Of course, there are those who disagree with this assessment basically taking the stance that because the stem cells come from the patient, they should not be considered a drug. From a press release from the former American Stem Cell Therapy Association (ASCTA) which changed its name to The International Cellular Medicine Society (ICMS):

“Many patients are dying or suffering daily with incurable diseases or problems that require major surgery. These patients should have access to basic adult stem cell therapy now.” stated Christopher J. Centeno, M.D, an ASCTA physician member. “ASCTA is establishing guidelines which will allow the safe use of the patient’s own adult stem cells under the supervision of doctors.” continued Centeno.

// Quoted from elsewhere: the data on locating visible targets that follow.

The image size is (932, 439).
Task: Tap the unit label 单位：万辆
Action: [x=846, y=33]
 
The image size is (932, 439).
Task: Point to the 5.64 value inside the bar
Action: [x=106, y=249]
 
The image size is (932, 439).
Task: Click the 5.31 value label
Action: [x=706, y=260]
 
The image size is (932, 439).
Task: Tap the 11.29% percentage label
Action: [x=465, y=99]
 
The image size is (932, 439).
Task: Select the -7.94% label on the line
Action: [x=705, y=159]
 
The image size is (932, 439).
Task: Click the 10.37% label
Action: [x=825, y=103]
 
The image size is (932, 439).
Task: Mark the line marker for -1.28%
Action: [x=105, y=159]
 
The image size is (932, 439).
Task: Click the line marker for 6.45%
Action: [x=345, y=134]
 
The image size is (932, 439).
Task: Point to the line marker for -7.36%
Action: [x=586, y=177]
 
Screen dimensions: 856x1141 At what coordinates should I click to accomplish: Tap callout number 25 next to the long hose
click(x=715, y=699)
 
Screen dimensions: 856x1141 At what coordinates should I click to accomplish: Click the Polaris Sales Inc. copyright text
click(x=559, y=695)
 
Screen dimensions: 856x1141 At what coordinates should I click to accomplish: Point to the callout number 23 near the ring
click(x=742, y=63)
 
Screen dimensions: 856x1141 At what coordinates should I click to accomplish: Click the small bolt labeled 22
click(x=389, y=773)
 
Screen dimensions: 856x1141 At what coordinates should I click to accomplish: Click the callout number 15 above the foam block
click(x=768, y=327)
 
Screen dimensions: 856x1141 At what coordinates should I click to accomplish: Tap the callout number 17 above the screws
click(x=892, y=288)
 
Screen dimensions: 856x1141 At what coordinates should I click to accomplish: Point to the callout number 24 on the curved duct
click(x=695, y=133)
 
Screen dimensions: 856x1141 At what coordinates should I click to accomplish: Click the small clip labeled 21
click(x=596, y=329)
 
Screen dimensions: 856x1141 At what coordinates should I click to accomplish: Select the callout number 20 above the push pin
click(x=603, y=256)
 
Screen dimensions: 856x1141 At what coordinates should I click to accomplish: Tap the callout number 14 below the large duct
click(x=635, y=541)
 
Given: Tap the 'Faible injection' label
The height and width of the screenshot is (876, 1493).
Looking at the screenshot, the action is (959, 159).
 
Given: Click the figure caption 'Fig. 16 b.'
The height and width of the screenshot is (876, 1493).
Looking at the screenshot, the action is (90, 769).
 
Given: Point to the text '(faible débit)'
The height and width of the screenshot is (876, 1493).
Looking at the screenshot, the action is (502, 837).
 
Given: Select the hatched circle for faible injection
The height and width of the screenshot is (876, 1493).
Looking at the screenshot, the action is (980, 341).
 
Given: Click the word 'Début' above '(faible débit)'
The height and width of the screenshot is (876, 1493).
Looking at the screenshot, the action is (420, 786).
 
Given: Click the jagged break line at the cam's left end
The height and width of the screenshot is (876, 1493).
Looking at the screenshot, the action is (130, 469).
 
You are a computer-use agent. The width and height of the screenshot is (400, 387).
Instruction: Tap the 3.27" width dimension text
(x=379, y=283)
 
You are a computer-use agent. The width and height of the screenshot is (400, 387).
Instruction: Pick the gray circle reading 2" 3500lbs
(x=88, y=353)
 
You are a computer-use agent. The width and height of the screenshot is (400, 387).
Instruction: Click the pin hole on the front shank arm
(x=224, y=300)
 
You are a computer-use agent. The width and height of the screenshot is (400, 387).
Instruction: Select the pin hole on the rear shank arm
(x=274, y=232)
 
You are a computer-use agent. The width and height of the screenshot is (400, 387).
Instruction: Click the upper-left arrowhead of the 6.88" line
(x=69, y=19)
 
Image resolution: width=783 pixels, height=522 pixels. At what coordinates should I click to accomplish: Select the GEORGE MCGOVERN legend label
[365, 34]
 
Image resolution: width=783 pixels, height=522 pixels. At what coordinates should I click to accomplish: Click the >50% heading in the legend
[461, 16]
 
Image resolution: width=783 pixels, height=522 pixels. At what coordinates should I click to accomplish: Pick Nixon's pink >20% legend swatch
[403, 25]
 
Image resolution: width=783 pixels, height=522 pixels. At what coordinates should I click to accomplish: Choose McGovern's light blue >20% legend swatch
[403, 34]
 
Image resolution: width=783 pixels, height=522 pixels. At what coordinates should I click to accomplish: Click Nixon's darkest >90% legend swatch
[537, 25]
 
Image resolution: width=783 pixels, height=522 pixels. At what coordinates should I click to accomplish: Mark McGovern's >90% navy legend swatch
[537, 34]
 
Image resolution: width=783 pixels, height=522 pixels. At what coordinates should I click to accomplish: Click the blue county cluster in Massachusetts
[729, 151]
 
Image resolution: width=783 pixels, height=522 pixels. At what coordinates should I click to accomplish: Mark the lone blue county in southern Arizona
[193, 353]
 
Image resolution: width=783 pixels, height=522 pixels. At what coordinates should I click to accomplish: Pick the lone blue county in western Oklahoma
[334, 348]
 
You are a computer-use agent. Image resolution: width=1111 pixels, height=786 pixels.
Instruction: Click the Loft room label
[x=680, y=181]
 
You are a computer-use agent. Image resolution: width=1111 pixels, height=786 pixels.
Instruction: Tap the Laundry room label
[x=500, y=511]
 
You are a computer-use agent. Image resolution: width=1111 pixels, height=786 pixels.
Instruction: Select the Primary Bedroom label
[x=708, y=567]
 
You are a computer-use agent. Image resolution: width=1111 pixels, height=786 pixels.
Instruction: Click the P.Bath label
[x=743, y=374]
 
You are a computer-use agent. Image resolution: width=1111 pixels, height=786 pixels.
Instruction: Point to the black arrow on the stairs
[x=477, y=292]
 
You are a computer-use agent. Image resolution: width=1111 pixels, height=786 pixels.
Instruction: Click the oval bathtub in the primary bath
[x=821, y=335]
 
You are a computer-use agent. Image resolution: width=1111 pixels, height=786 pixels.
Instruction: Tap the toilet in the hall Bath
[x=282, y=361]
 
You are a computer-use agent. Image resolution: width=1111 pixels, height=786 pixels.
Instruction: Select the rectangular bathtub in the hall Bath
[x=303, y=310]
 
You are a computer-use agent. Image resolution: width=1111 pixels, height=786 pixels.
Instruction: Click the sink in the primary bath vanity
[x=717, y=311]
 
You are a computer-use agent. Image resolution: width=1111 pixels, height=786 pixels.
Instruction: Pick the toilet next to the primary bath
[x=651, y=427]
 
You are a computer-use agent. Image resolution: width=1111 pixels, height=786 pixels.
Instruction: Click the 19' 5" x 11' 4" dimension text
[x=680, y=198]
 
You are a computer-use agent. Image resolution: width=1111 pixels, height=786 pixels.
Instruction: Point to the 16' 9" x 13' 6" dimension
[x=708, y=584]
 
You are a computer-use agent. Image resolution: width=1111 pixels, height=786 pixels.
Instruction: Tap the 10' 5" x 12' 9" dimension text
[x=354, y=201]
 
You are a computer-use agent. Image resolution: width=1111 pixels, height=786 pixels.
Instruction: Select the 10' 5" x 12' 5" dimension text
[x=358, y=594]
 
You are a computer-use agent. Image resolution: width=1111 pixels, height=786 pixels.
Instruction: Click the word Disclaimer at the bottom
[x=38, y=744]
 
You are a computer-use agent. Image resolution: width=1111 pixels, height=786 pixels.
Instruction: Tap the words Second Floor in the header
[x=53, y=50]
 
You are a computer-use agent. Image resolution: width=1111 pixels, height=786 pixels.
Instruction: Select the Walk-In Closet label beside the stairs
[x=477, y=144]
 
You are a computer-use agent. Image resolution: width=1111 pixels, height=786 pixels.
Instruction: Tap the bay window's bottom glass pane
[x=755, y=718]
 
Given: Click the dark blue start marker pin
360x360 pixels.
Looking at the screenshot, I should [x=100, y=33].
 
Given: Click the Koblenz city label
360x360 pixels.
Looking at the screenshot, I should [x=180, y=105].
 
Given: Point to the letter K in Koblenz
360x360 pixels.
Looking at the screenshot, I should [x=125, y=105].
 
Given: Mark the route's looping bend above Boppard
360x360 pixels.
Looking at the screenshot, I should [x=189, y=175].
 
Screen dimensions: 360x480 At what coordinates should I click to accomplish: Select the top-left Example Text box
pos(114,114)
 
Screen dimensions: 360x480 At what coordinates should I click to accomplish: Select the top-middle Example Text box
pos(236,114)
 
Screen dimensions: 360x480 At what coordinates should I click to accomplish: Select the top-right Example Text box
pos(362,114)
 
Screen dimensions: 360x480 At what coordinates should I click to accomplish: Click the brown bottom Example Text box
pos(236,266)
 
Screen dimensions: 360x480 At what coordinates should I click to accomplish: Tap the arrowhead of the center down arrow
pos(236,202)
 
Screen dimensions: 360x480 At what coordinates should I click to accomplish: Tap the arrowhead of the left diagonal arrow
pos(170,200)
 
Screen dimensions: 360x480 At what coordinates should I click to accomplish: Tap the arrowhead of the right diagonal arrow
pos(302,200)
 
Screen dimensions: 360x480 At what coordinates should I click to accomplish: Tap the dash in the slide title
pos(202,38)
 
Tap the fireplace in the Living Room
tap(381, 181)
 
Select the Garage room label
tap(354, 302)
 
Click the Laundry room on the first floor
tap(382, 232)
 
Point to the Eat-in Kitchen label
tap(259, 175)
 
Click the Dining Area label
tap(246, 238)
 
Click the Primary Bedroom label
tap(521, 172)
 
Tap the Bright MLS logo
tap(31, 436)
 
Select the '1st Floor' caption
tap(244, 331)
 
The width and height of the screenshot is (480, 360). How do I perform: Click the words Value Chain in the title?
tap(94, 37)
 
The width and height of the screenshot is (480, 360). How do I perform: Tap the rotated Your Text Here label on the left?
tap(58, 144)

Another ASCTA physician member, Frank Falco, M.D. stated, “The FDA’s position against someone using their own stem cells is taking it too far. We are talking about a person using their own tissue to treat a degenerative disorder or process safely without the use of medications or surgery. Although we agree that oversight and standards are necessary, this should be provided through a physician organization such as ASCTA rather than by a government agency.”

Now, I want to make something clear.  I am not a doctor so I am not qualified to speak on whether or not autologous stem cell transplants are safe or whether the FDA regulations are appropriate.  I am not advocating either position, I simply want my readers to understand the reasons why the United States is not offering the same adult stem cell treatments as other countries around the world and why American patients are seeking adult stem cell treatments elsewhere.

LifeNews.com Note: Rebecca Taylor is a clinical laboratory specialist in molecular biology, and a practicing pro-life Catholic who writes at the bioethics blog Mary Meets Dolly. She has been writing and speaking about Catholicism and biotechnology for five years and has been interviewed on EWTN radio on topics from stem cell research and cloning to voting pro-life. Taylor has a B.S. in Biochemistry from University of San Francisco with a national certification in clinical Molecular Biology MB (ASCP).